Hudson’s Bay Revamps Rewards Program With App, Personalized Offers and Quests

Hudson’s Bay Revamps Rewards Program With App, Personalized Offers and Quests
A Hudson's Bay department store is shown at Sherway Gardens in Toronto on March 9, 2023. (The Canadian Press/Nathan Denette)
The Canadian Press
8/22/2023
Updated:
8/22/2023
0:00

Hudson’s Bay hopes to capture customer interest with a revamped loyalty program that includes a new app and personalized offers.

The Toronto-based department store chain said Tuesday that the changes to its rewards offering are meant to refresh the program to better meet current shopping habits.

“Hudson’s Bay was one of the first to introduce a rewards program in Canada, and since then we have seen tremendous change in how people are shopping, how they are prioritizing their purchases, and what they are looking for in a loyalty program,” said Kevin Parry, Hudson’s Bay’s vice-president of credit and loyalty, in a statement.

“We wanted to level up our rewards game.”

The program comes amid the effects of stubbornly high inflation, increasingly pushing shoppers to seek out deals amid higher price sensitivity.

The rewards program will be structured around three tiers shoppers can work their way through, earning more points and faster with each level.

Shoppers start at the Hudson’s Bay Rewards level, which gives them one point for every dollar spent in stores or online at Hudson’s Bayand Zellers, as well as by using their Hudson’s Bay Mastercard.

Once they have spent $400 within a year, they move up to the Rewards Plus level, giving them 1.5 points for every dollar spent. The final level, Rewards VIP, kicks in at $1,200 of spending within a year and offers two points for every dollar spent.

Point redemptions start at 1,000 points, which grants $5 off and can be applied to taxes and shipping costs as well as to an item itself.

In addition to purchases, shoppers can earn points through personalized offers delivered through the app and based on individual preferences, shopping habits and “quests” completed by the user.

A quest may ask a shopper, for example, to build a head-to-toe outfit from Hudson’s Bay.

There will also be bonus events where shoppers can earn double or extra points by shopping on certain days or redeeming fewer points for a higher discount.

Rewards revamps such as this one are becoming more common as banks and retailers look more closely for ways to boost sales and membership bases to weather current economic turbulence.
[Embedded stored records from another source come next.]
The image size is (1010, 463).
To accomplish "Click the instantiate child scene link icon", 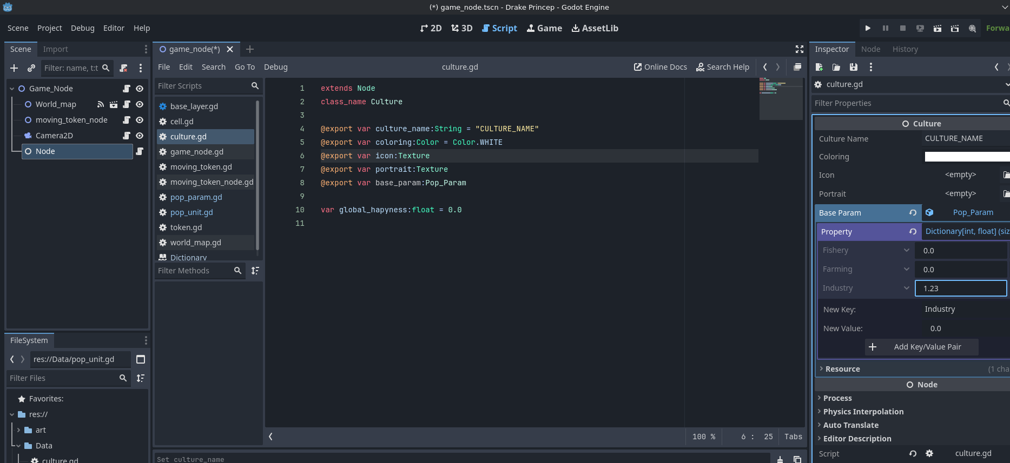I will (31, 68).
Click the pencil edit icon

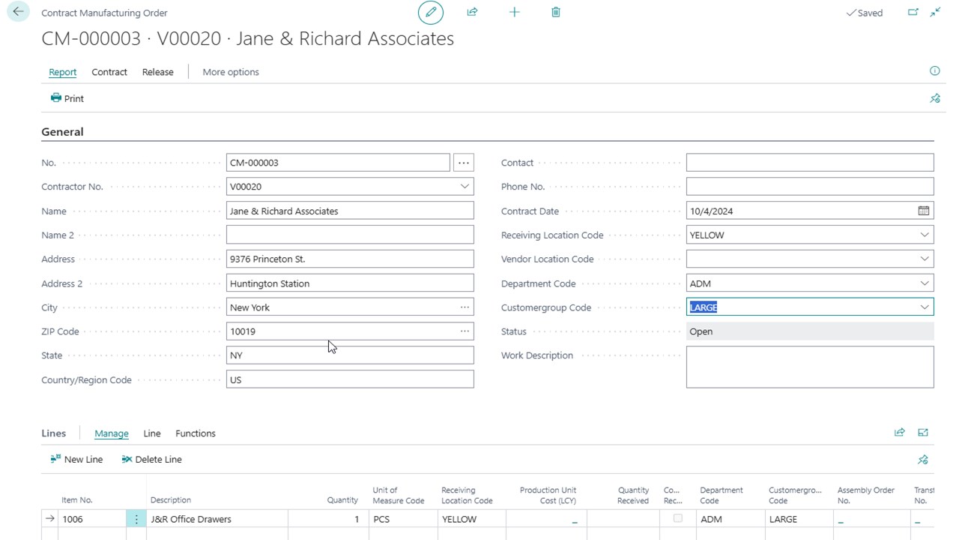click(431, 12)
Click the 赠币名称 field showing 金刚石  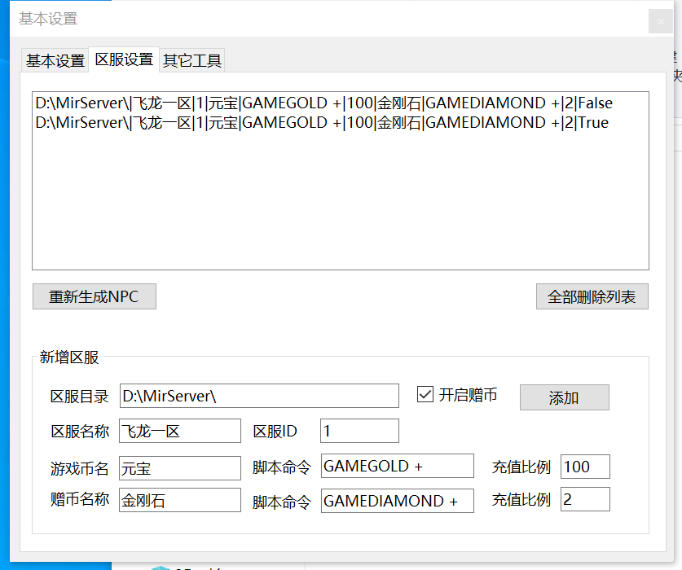coord(179,500)
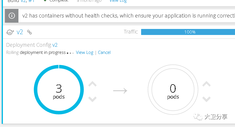Open the v2 service link
Screen dimensions: 235x127
point(20,32)
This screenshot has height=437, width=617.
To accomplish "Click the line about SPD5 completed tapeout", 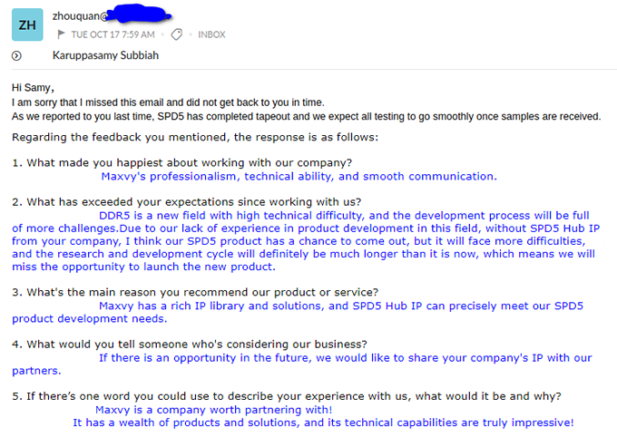I will [x=306, y=116].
Data about when and how people spend is also valuable to the companies.

Cineplex Inc., Scotiabank and Empire Company Ltd. revamped the Scene program last year and BMO Financial Group bought Air Miles in Canada this past June.

In early August, Royal Bank of Canada expanded its Avion program to all Canadians regardless of where they bank, and to attract sign-ups, offered an exclusive batch of tickets to Taylor Swift’s forthcoming concerts in Toronto to members.

Hudson’s Bay’s reimagined loyalty program comes as the company has been working on several initiatives to streamline its operations and build excitement around its offerings.

In recent years, it brought in a new collection from Forever 21, added shops for outdoor goods retailer MEC to some stores and partnered with baby gear startup Rebelstork on a branded resale program.

Perhaps its most high-profile change came in March when it revived discount chain Zellers a decade after it closed most of its locations. The Zellers comeback has taken the form of pop-up shops within Hudson’s Bay locations selling a blend of private-label housewares and other goods and rivaling some of the products one might find at Ikea and Walmart.

However, it also let go of around 250 employees in January, and another 250 in May. The corporate role cuts were meant to help it navigate “significant external pressures,” the company said in January.